Task description
Copy out the text of each item below word for word, omitting the pictures.
····················
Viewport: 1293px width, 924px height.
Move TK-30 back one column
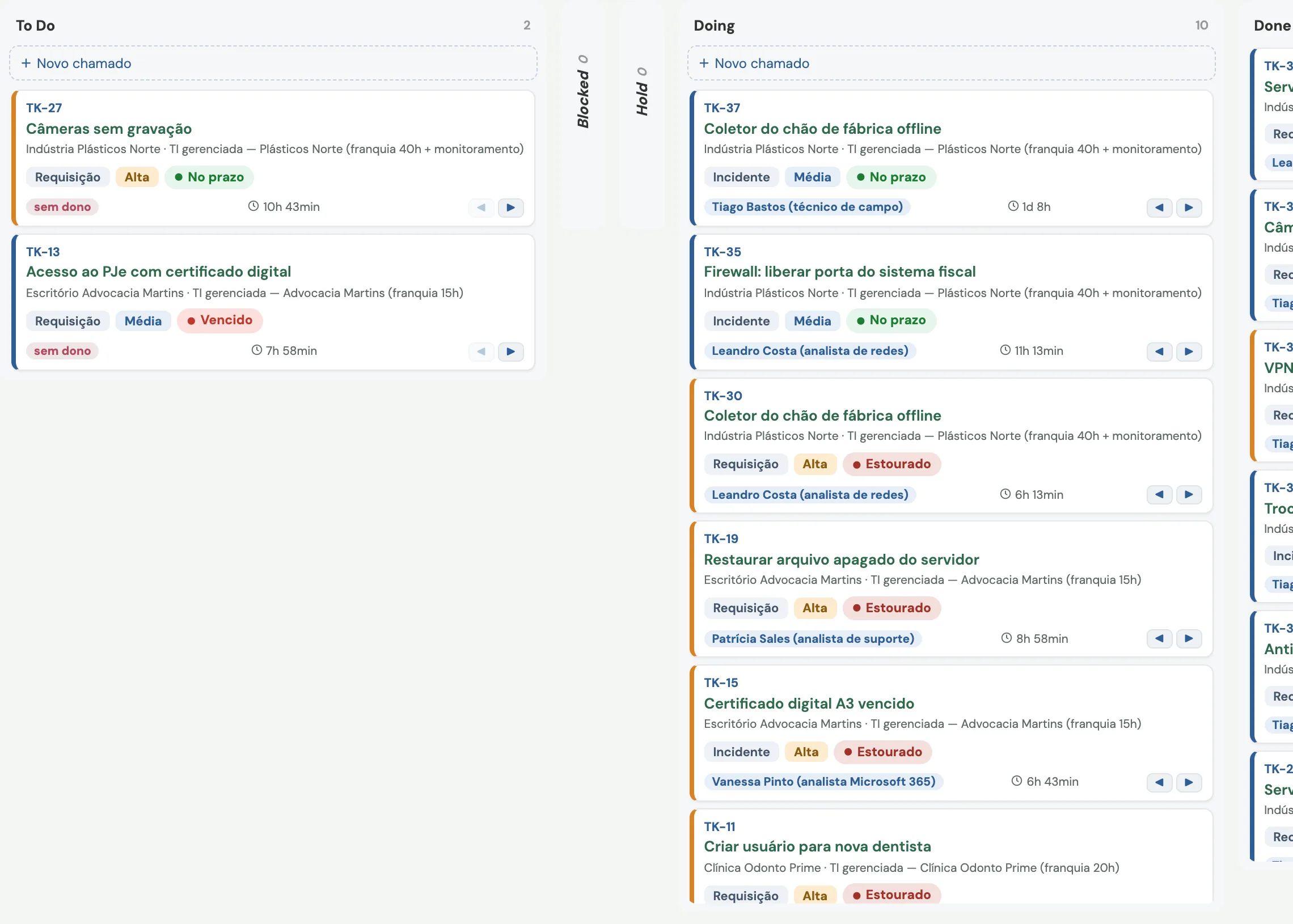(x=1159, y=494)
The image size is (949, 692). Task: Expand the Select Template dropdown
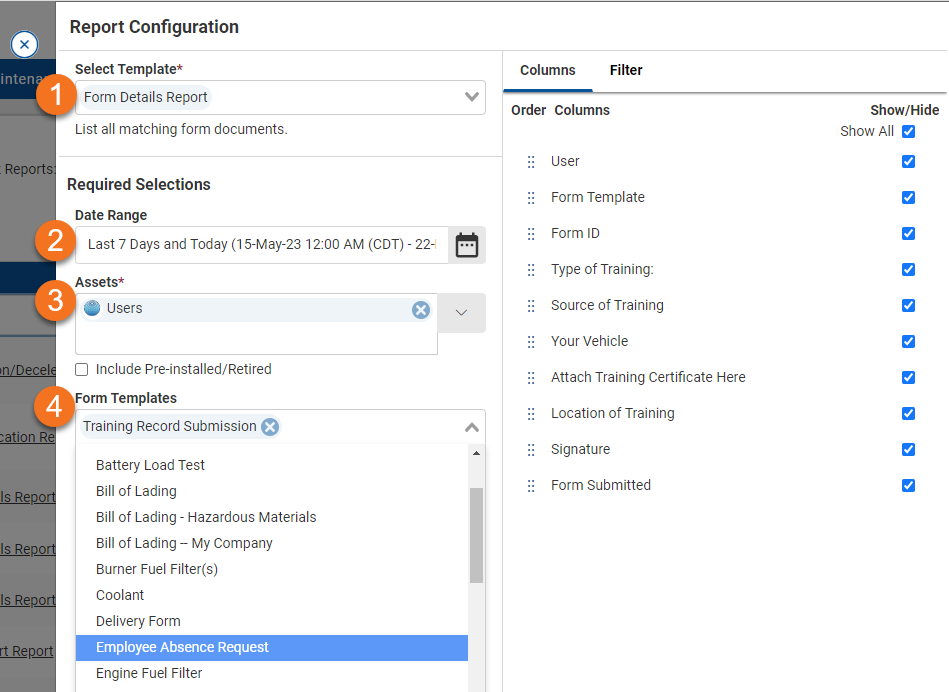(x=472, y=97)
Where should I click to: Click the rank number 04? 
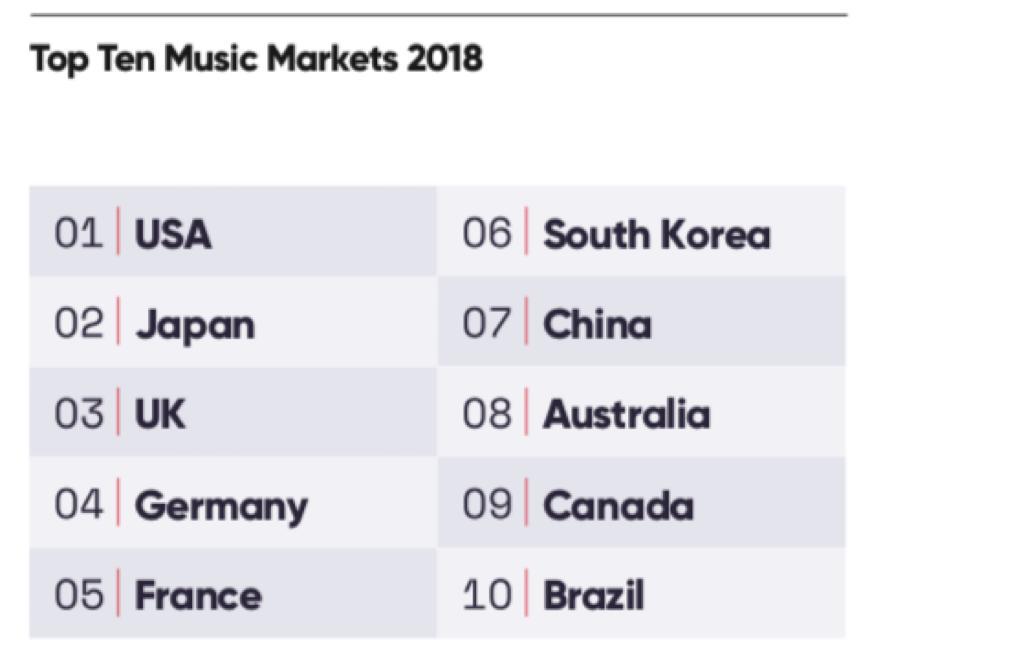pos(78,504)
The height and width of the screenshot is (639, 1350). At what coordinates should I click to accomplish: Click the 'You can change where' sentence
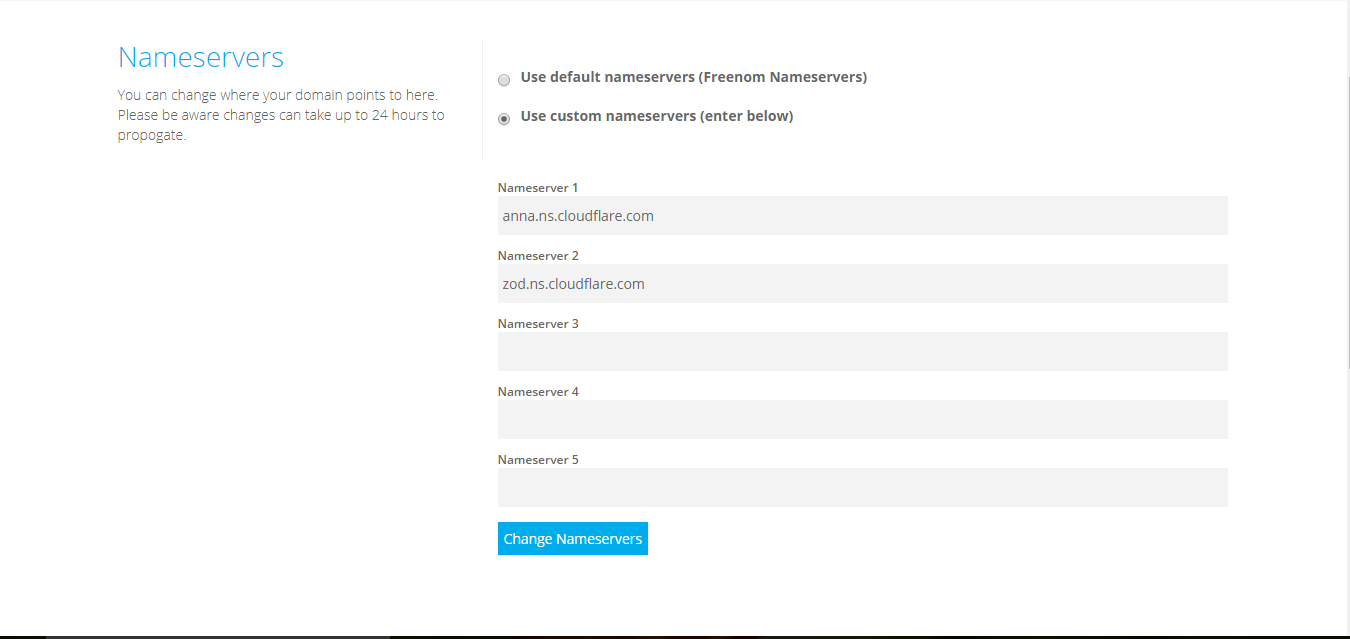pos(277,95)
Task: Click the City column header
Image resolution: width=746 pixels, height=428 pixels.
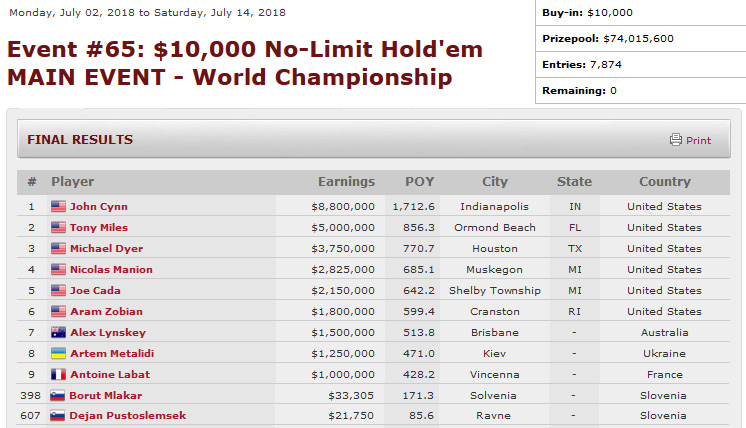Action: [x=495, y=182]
····················
Output of the exercise
Viewport: 1293px width, 924px height.
Move TK-30 back one column
(x=1159, y=494)
The image size is (949, 692). Task: Expand the Select Template dropdown
(x=472, y=97)
Where should I click to: Click the rank number 04? 
pos(78,504)
The height and width of the screenshot is (639, 1350). At what coordinates should I click to accomplish: Click the 'You can change where' sentence
pos(277,95)
Task: Click the City column header
Image resolution: width=746 pixels, height=428 pixels.
Action: [x=495, y=182]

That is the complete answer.